An All Time Great
T.C.A. Srinivasa Raghavan
THE GENERAL THEORY OF EMPLOYMENT, INTEREST AND MONEY by John Maynard Keynes Palgrave Macmillan, London, first published in 1936, , pp.,
January 2016, volume 40, No 1

Usually, when the editors of this jour nal ask me to write something, I decline. But this time I had to accept because they asked me to write something about the most influential writer in economics in the 20th century. It was—as the Americans say—a no-brainer because there is only man who fits the bill: John Maynard Keynes, who stands out by a mile. To me, he was as much an economist as a very deft political thinker.

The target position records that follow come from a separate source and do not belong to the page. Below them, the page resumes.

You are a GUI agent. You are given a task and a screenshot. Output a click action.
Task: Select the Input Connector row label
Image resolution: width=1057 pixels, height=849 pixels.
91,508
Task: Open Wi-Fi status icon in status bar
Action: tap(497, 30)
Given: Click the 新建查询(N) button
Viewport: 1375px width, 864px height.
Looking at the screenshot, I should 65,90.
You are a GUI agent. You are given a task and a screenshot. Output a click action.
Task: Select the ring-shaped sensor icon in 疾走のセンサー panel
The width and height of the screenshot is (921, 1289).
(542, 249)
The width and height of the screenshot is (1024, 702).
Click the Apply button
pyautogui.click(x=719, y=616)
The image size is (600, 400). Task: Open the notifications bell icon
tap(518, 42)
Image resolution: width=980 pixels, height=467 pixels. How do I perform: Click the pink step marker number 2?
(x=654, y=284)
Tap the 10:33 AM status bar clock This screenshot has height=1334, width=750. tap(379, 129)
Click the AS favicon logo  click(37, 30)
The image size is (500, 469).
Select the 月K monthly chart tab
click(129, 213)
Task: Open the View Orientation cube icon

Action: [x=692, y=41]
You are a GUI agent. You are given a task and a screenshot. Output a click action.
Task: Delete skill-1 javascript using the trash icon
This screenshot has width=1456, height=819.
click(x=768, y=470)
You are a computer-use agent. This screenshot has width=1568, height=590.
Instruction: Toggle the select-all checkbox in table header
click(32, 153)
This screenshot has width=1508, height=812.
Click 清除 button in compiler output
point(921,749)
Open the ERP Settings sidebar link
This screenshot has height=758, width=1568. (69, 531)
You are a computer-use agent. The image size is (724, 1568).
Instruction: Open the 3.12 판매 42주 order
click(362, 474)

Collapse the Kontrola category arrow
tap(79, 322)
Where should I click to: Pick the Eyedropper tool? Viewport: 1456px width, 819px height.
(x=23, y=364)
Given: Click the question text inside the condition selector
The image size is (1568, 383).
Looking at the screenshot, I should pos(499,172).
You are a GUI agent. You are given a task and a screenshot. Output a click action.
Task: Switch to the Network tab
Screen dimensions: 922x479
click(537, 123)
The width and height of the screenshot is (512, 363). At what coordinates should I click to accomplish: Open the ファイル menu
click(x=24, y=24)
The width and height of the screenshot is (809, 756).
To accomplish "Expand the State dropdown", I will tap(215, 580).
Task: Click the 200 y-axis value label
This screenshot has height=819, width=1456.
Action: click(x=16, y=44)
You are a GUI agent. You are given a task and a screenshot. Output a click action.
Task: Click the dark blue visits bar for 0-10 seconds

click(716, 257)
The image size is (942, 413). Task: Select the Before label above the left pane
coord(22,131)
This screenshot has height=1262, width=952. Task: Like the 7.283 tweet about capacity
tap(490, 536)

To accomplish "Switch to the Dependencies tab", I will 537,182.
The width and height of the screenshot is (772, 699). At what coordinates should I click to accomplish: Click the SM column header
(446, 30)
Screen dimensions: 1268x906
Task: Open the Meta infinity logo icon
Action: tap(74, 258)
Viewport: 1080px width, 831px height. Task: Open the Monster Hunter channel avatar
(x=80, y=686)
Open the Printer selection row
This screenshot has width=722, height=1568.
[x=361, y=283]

Keynes is to the 20th and 21st centuries what Karl Marx was to the 19th. If Marx changed the way politicians thought about economics, Keynes changed the way economists thought about politics. Never, as Winston Churchill said in a rather more prosaic context, have so many owed so much to just two people. Marx exposed capitalist greed; Keynes showed governments how to mitigate its effects. It is a testimony to their ideas that their ghosts are well and alive in the 21st century. If true greatness lies in changing the way societies view their problems, then Marx and Keynes rank in the top ten. But there is a difference: Marxism failed. Keynesianism hasn’t. Reason: while both assigned a leading role to the state, the nature of that role differed vastly. One wanted private property abolished; the other merely wanted it to be given a helping hand when it faltered.

Just as political scientists have waxed eloquent on Marx’s Das Kapital, economists have waxed eloquent on Keynes’ General Theory of Employment, Interest and Money which was published in 1936. The former led to evocative slogans like ‘We must change the world, not explain it’. The latter took the opposite route: let’s explain the world and leave it to change itself, which it did. The Marx-inspired experiment of Communism failed; the Keynes inspired welfare model has gone from strength to strength. Clearly, Keynes had what it takes when it came to persuading societies to look at things differently.